WHAT TO WORK ON: Present the items as a numbered list, beginning at the very start and running through the line that contains "click(x=108, y=127)", with that line included. Skip any blank lines, and leave the pictures out of the answer.

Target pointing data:

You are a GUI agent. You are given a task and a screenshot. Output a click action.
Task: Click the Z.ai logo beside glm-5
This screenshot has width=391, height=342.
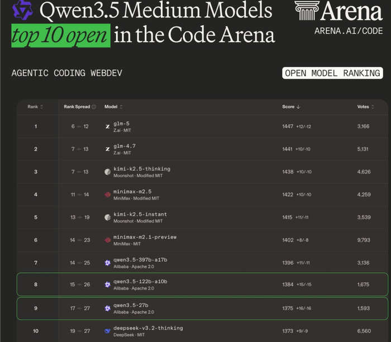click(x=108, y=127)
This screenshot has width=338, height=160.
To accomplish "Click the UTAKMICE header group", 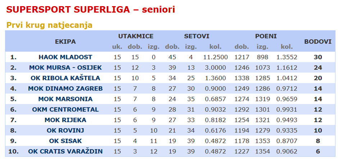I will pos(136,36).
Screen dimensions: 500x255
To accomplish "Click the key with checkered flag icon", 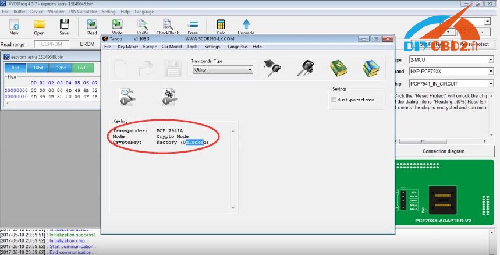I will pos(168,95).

FULL OUTPUT:
1. You are a GUI agent. You are given a task and a screenshot. Output a click action.
2. Task: Click the Z.ai logo beside glm-5
3. This screenshot has width=391, height=342.
4. click(x=108, y=127)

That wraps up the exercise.